A Nobel Prize winning doctor discovered a cancer cure?  The mainstream covered it up?  20/20 gains and cancer cure cover ups all in one post here!?  Is it time to declare your favorite eye guru having gone off the conspiracy deep end?  Read on and find out!  

You darling eye guru recently did go in a deep dive Internet health nut conspiracy theory.

A deep dive about the alleged magical properties of vitamin c.  

In particular as explored by the late Dr. Pauling, two time Nobel Prize winner, who apparently went fully off the deep end with the vitamin c and with it curing everything from cancer to the common cold.  

Yea, you probably know these kinds of stories already.  The Internet is full of them.

Internet Rabbit Holes

These work for a reason, though.  Compelling ideas, with just enough substance to make you wonder.

And you end up chasing another rabbit down the hole for any given non-mainstream idea or topic, and you find entire massive forums dedicated to the subject and a million people proclaiming to be cured and all their hair grew back and they’re now riding magical unicorn ponies.  With all of it too, usually lots of claims of huge cover-ups by the mainstream.  And you’re thinking, holy crap.  How’d I never hear of that.  So then because you’re smart and not entirely gullible you go start looking at Google Scholar and looking for research and studies and …. they call it a rabbit hole for a reason.

What’s your actual point Jake, you’re thinking.
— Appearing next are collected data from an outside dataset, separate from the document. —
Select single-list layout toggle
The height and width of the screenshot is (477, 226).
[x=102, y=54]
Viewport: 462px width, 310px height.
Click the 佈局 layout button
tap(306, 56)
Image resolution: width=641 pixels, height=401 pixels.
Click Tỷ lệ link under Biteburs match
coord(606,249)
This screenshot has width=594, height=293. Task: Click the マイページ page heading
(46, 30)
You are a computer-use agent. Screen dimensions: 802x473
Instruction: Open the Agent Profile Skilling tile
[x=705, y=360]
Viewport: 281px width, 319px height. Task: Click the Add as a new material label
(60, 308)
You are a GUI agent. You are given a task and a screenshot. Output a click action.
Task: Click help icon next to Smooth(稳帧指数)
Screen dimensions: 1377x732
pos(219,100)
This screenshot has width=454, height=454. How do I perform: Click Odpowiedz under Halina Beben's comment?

My point is I’m not here selling on on the Pauling vitamin thing.  Not at all.  If anything your most favorite disagreeable Jake sees quite a few holes in that whole theory.  Now I won’t pick any sides for the record here (but I’m certainly not jumping on that band wagon).  And ultimately this isn’t the platform to judge these things or to take sides.
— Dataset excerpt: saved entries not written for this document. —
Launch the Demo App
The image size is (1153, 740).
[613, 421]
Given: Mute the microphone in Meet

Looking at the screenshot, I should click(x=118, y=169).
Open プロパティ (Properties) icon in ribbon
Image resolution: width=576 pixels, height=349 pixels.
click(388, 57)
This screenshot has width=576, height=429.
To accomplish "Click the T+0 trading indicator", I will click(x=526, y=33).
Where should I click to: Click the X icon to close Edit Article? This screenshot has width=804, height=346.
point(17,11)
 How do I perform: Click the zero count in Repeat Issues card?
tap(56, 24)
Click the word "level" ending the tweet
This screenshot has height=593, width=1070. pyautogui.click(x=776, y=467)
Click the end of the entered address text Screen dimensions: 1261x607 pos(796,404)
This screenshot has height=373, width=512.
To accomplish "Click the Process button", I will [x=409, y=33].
Myopia though.  Here’s something I’d suggest exploring through all skepticism:

Measured gains.

Yes.  Myopia as an illness or some mysterious genetic condition, as advertised by the lens sellers.  I’m not buying that one anymore.  (full thread on FB)

And with that the point of the whole vitamin digression – be skeptical.  Of everything.  Both sides.

Above vision improvement gains included.  The reason your favorite eye guru likes to quote peer reviewed clinical studies and science and ophthalmology journals, along with hundreds of student progress updates and optometrist confirmed improvements, is exactly to give you many tools to start making your own assessments.

Always Look For The Counter Argument

Yes of course as with all Internet coo-coo, lots of people like endmyopia.  And see results.  That alone shouldn’t be enough for anyone aware of all the things living on the Interwebs.

You also want to see at least a decent amount of clinical science validating at least the possibility that it’s not (just) crazy talk.  You want the biological underpinnings to make sense.  You want causality addressed.  And finally you want a way to test the whole thing yourself, without losing an eye over it.

It’s a process.  I’d very strongly caution you about trusting anything online.  Even if dead Nobel Prize winners said it was great.  Always find the counterpoint.  Always explore what goes against the theory.  

That’s the very foundation of science.  Find a theory, try to disprove it.  

And if it’s not to be disproved?  If all that remains once you peel back all the layers of the onion … is a glorious beard flowing in the clear mountain breeze?

Understanding myopia, kittehs.  Literally (and perhaps figuratively, too).